He carried Amy into the narrow, rough-hewn tunnel. Graffiti marred the entrance; epithets spray-painted crudely in Spanish. A trail of crushed beer cans, empty tequila and rum bottles, disappeared into the darkness. They passed an abandoned fire-pit. A quilt of yellow fur, bone and gristle rippled with maggots. His shoes splashed through ankle-deep water.

Amy felt like papier-mache in his arms. She’d grown so thin. So pale. The soft fuzz of new hair was reddish- blond now, instead of the caramel luster it used to be.

Her eyes fluttered open. “Dad?”

“Sssshhh. Yes, hon?”

“Where are we?”

Luke’s chest hurt, his back and shoulders. “Mexico.”

“I know, but where?”

For such a slight thing, she’d grown so heavy in his arms. But he feared that the stagnant water at his feet wasn’t clean. Full of parasites, or something worse that might wreak havoc on her already ravaged immune system.

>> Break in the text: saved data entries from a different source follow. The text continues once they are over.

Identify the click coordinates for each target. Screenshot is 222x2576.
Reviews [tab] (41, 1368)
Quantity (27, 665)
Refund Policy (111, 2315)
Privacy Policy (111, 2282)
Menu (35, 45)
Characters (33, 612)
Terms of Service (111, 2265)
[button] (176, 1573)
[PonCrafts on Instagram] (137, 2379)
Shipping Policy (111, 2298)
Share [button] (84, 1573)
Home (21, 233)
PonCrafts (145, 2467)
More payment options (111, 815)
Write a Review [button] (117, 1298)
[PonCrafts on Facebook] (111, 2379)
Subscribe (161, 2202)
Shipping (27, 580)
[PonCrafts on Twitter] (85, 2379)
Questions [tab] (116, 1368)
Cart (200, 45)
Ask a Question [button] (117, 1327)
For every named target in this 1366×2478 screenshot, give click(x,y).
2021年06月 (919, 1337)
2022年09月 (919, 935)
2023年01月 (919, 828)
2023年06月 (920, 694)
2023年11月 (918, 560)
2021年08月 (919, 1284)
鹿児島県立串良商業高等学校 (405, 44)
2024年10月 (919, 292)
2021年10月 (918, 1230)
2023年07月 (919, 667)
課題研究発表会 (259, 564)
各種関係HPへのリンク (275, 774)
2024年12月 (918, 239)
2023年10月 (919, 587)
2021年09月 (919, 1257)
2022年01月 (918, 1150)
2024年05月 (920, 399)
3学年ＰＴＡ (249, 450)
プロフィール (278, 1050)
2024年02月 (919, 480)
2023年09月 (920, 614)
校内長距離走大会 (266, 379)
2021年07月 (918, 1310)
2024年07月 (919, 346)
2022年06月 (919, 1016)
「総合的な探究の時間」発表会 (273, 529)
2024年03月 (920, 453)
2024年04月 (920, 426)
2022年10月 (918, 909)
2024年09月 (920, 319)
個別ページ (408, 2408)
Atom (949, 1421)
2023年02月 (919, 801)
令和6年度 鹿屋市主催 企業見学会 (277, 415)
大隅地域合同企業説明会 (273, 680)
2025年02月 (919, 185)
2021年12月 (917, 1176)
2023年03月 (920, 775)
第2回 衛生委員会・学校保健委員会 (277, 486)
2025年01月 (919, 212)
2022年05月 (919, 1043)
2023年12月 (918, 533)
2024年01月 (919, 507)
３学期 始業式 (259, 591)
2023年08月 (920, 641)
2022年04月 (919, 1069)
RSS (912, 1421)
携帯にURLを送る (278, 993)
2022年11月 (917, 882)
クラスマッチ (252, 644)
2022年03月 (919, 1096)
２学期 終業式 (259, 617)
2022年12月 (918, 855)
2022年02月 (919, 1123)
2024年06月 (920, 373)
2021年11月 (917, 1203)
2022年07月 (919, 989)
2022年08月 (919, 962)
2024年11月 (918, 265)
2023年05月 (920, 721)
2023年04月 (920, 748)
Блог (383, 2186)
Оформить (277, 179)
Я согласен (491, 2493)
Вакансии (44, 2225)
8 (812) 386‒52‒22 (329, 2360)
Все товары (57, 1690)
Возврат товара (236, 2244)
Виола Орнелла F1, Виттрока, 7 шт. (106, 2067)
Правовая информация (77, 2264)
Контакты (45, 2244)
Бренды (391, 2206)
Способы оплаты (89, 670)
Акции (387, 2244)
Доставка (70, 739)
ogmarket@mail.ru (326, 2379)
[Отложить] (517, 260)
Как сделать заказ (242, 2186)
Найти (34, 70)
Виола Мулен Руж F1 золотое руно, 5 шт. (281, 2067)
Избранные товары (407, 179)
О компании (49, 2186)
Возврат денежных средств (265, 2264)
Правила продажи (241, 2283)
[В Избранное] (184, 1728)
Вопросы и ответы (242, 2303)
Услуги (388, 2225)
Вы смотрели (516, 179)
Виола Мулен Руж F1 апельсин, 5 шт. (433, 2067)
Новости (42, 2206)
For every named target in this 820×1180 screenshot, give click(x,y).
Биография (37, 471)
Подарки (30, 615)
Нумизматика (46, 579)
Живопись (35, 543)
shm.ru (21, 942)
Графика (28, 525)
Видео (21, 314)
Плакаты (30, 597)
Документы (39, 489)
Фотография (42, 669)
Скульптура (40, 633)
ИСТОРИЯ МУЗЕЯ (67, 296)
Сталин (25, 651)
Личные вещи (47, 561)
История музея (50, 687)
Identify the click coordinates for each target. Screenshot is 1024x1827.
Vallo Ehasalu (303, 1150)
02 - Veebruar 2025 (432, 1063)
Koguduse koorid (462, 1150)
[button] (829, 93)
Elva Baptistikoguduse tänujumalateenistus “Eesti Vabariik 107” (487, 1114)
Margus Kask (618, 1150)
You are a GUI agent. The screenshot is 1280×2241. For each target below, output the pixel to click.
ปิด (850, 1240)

“A tunnel,” he said. “Outside Guanajuato.” He stopped. He had to set her down. “Reach around in my backpack and pull out the plastic bags. They should be near the top. Put them over your shoes.”

“Why?”

“To keep your feet dry. I can’t carry you anymore.”

“You’re not wearing any.”

“Please. Just do as I say.”

“I want to go home.”

“I do, too.”

She pulled the bags from his pack and slipped them over her shoes, then slid from his arms into the stagnant, murky water at their feet.

And so the argument went:

When will you accept the fact that she’s going to die?” Jenna had asked a month earlier.

“I can’t stop trying,” Luke said.

“You’re making her miserable.”

“How would you know? You’re never home.”

“I’m working. I have a job.”

“I take care of Amy,” Luke said. “That’s my job.”

“Take care of her? All you do is drag her across the country, giving her false hope time after time after time.”

“You want me to throw in the towel like you?”

“I want you to accept the fact that our daughter is going to die. And damn it, Luke, let her die here, at home, with her family and friends. Someplace familiar. Not out there. Not in the middle of nowhere. Please, Luke.”

And so the argument went.

Now here, in the tunnel, Amy looked so small in Luke’s black leather jacket. “It smells like old books in here.”

Luke pulled a handkerchief from his pocket. Is it the mold? “Wrap this over your mouth and nose.”

“Geez, Dad.”

Luke stopped and listened, thinking he heard movement. He had no desire to run into anyone, especially not with his daughter here. But it was only the hollow echo of dripping water; the tunnel walls perspired with it, glistening in the weak beam of Luke’s flashlight. Bats clung like burnt lichens to the limestone.

“Can you please tell me what we’re doing here?”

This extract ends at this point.